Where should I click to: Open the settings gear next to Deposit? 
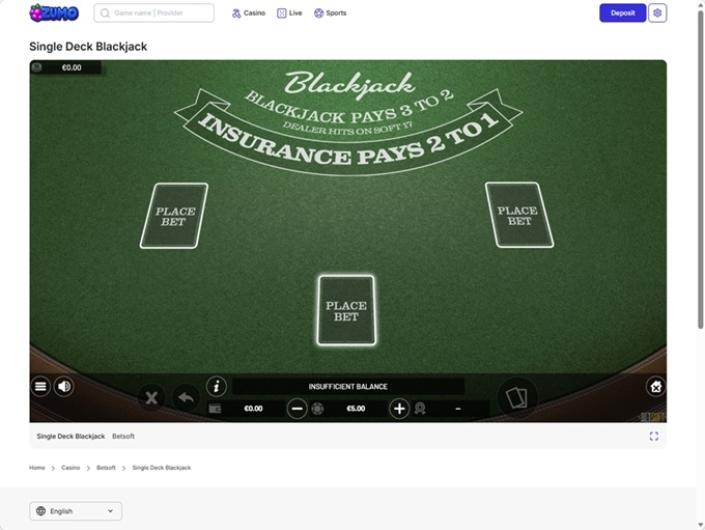[657, 13]
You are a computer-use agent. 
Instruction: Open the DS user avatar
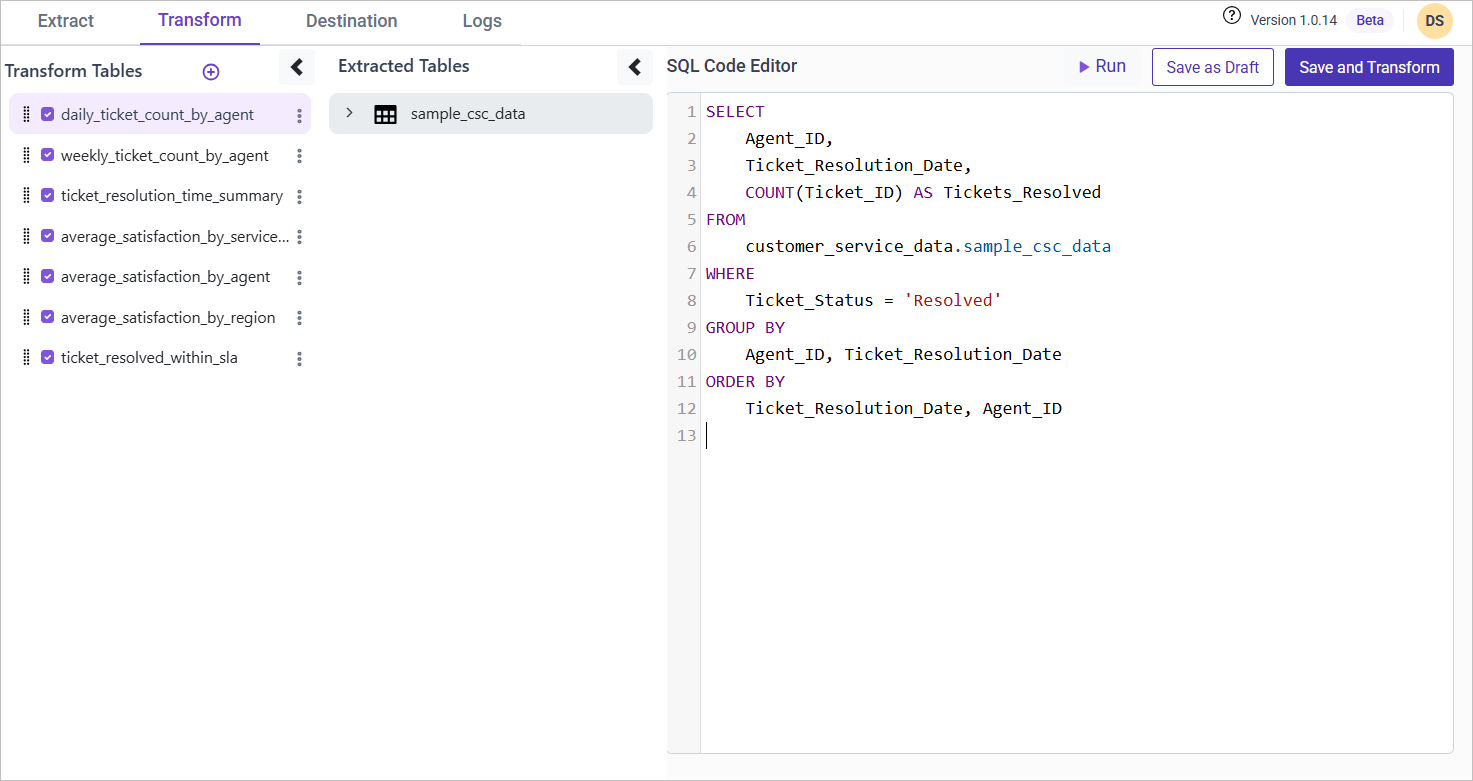[1434, 21]
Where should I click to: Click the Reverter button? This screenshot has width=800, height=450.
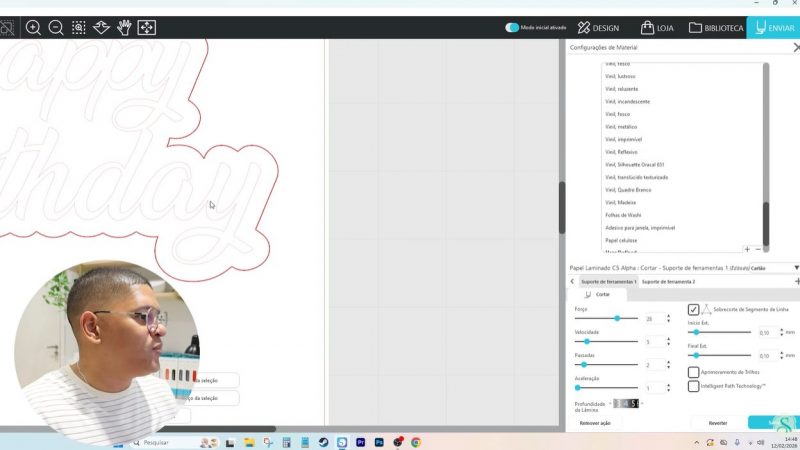[718, 423]
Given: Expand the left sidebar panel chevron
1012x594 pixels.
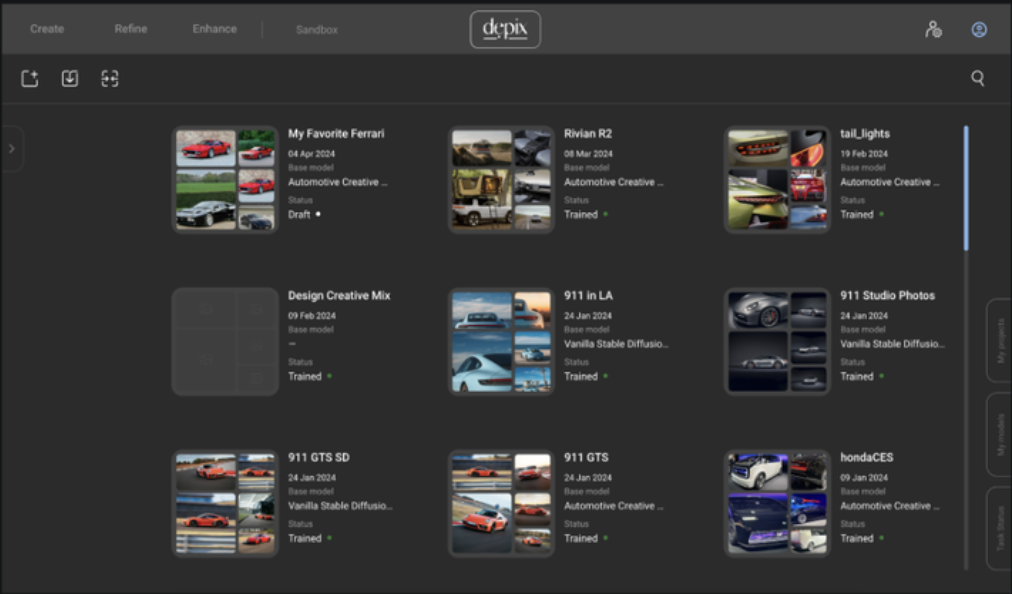Looking at the screenshot, I should tap(11, 148).
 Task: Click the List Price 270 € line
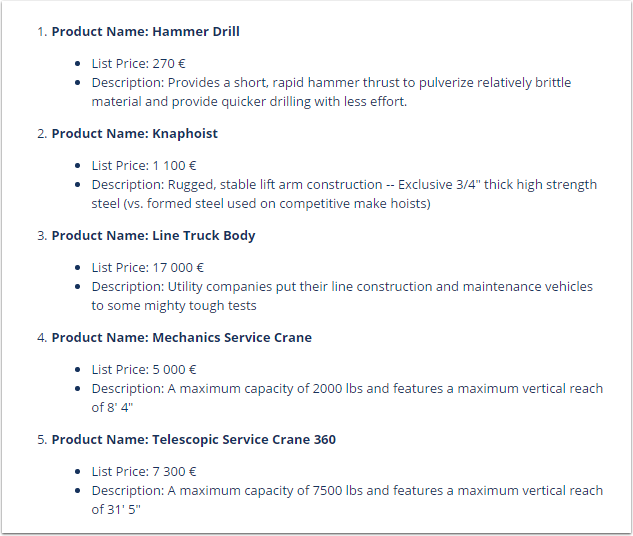click(x=138, y=63)
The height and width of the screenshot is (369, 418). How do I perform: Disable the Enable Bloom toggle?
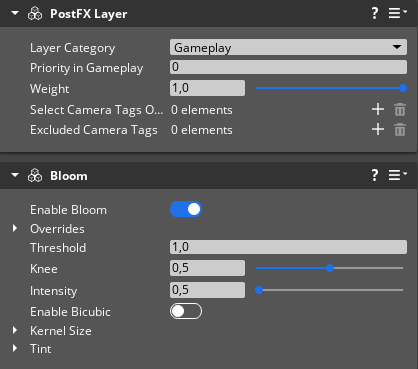pyautogui.click(x=186, y=209)
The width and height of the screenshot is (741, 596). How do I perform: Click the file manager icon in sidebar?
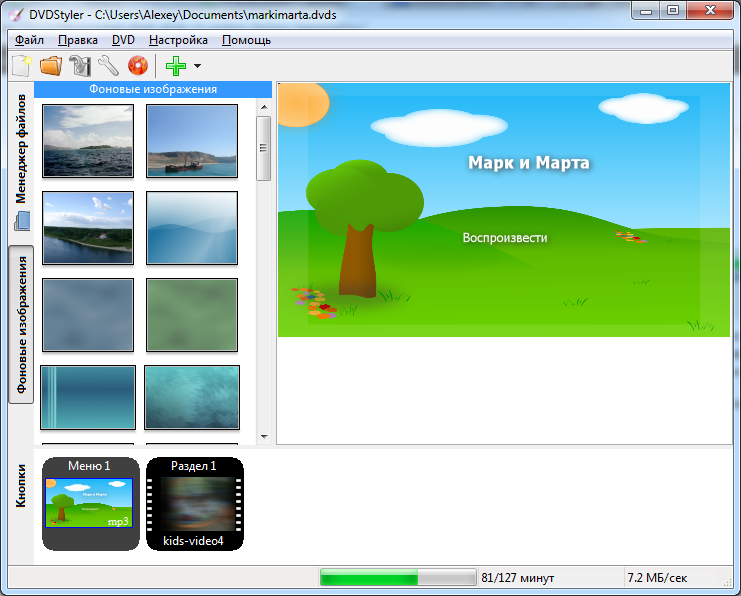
================
* **WORK REQUEST**:
In the listing, find all lines with the string "sidebar" and copy them.

* **REPLY TO THE EXERCISE**:
Given: Expand the left sidebar panel chevron
The width and height of the screenshot is (741, 596). How do I perform: Click the file manager icon in sidebar?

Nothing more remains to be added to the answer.